Die spontane Idee des Stadtrats, auf dem Rathausplatz ein Public Viewing für das entscheidende Spiel unseres erfolgreichen Frauen-Nationalteams zu veranstalten, wurde innerhalb weniger Tage bravourös umgesetzt. Ich erinnere mich noch genau: es war ein wunderbarer, lauer Sommerabend, der Platz war bis zum Rand gefüllt, und alle haben mitgefiebert.
Schon damals habe ich mir gedacht: ‚Chapeau, das ist ein tolles Unternehmen.' Und heute, aus der Nähe betrachtet, kann ich das nur bestätigen.
medianet: Nach dem Sommer hatten Sie ja auch einen heißen Herbst, der ja nicht weniger geschäftig ist.
Draxler: Der Herbst bedeutet in Bezug auf Events generell Hochsaison pur. Da durften wir tolle Auftragsarbeiten durchführen, wie das Mistfest oder den Weinwandertag und viele andere Veranstaltungen.
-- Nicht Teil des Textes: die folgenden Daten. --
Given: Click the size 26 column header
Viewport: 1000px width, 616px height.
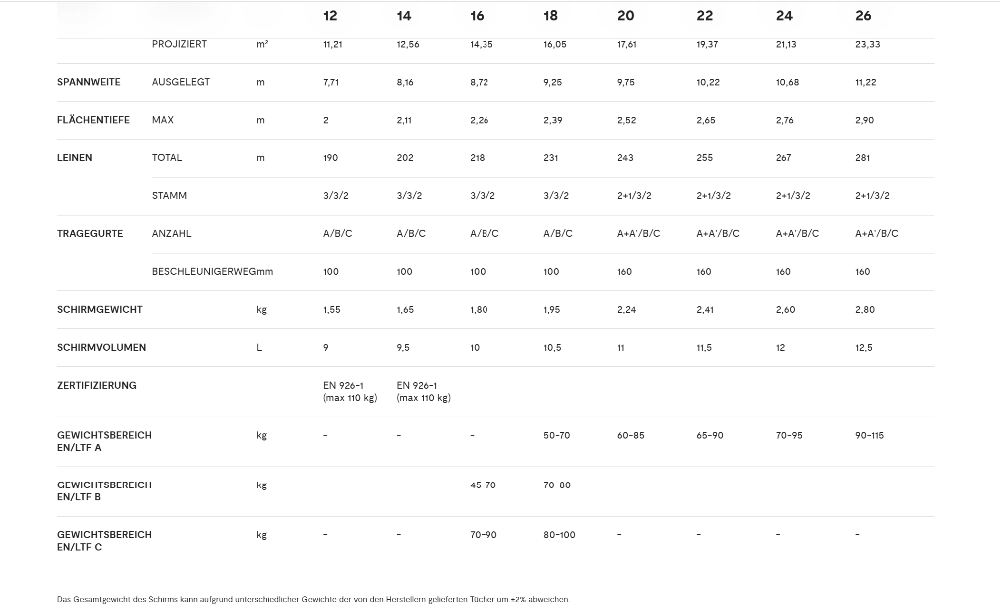Looking at the screenshot, I should tap(863, 16).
Eine Herausforderung war für uns natürlich auch der Wiener Weihnachtstraum; da kümmern wir uns seit zwei Jahren um die Gestaltung des Rathausparks und das vielfältige Angebot rund um den Christkindlmarkt. Das Ganze geht dann – nach einem kurzen Zwischenstopp beim Silvesterpfad mit heuer 700.000 Besucherinnen und Besuchern in nur einer Nacht – nahtlos über in den Wiener Eistraum, der in diesem Jahr am 19. Jänner ab 17 Uhr mit ‚Gratis-Eislaufen für alle' startet.
medianet: Jetzt haben wir seit vielen Jahren in Österreich erstmals wieder eine ordentliche wirtschaftliche Konjunktur. Wie sehen Sie das? Spüren Sie das bei den Sponsoren schon?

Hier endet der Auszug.